» **TASK DIRECTIONS**
Every word of the data below has to be copied faithfully.

- Opening Delimiter -

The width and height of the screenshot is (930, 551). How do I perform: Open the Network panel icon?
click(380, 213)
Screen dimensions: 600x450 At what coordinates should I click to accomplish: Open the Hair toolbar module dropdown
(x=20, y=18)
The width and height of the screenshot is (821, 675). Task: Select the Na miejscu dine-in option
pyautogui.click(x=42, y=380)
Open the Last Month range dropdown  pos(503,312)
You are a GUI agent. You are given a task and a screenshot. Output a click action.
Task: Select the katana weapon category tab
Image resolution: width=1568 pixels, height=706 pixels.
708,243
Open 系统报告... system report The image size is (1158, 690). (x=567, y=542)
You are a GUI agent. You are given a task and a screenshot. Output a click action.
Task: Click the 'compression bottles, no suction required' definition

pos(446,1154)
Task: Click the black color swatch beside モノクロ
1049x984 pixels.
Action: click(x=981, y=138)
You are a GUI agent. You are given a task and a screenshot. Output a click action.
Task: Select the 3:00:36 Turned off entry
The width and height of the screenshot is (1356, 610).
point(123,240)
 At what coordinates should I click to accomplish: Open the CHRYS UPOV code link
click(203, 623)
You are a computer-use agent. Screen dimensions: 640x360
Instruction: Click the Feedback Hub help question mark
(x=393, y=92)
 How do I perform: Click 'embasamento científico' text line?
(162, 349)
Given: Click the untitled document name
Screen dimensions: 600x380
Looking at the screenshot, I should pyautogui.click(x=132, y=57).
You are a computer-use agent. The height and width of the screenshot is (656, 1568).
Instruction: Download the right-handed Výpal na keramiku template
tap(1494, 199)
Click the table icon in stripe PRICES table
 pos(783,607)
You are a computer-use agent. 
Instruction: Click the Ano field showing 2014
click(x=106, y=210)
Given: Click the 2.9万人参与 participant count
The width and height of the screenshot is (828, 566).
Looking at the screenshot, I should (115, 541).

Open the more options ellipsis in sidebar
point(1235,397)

- Closing Delimiter -

» **RESPONSE TO THIS EXERCISE**
The width and height of the screenshot is (930, 551). How do I perform: Open the Network panel icon?
click(380, 213)
Screen dimensions: 600x450 At what coordinates should I click to accomplish: Open the Hair toolbar module dropdown
(x=20, y=18)
The width and height of the screenshot is (821, 675). Task: Select the Na miejscu dine-in option
pyautogui.click(x=42, y=380)
Open the Last Month range dropdown  pos(503,312)
You are a GUI agent. You are given a task and a screenshot. Output a click action.
Task: Select the katana weapon category tab
Image resolution: width=1568 pixels, height=706 pixels.
708,243
Open 系统报告... system report The image size is (1158, 690). (x=567, y=542)
You are a GUI agent. You are given a task and a screenshot. Output a click action.
Task: Click the 'compression bottles, no suction required' definition

pos(446,1154)
Task: Click the black color swatch beside モノクロ
1049x984 pixels.
Action: click(x=981, y=138)
You are a GUI agent. You are given a task and a screenshot. Output a click action.
Task: Select the 3:00:36 Turned off entry
The width and height of the screenshot is (1356, 610).
point(123,240)
 At what coordinates should I click to accomplish: Open the CHRYS UPOV code link
click(203, 623)
You are a computer-use agent. Screen dimensions: 640x360
Instruction: Click the Feedback Hub help question mark
(x=393, y=92)
 How do I perform: Click 'embasamento científico' text line?
(162, 349)
Given: Click the untitled document name
Screen dimensions: 600x380
Looking at the screenshot, I should pyautogui.click(x=132, y=57).
You are a computer-use agent. The height and width of the screenshot is (656, 1568).
Instruction: Download the right-handed Výpal na keramiku template
tap(1494, 199)
Click the table icon in stripe PRICES table
 pos(783,607)
You are a computer-use agent. 
Instruction: Click the Ano field showing 2014
click(x=106, y=210)
Given: Click the 2.9万人参与 participant count
The width and height of the screenshot is (828, 566).
Looking at the screenshot, I should (115, 541).

Open the more options ellipsis in sidebar
point(1235,397)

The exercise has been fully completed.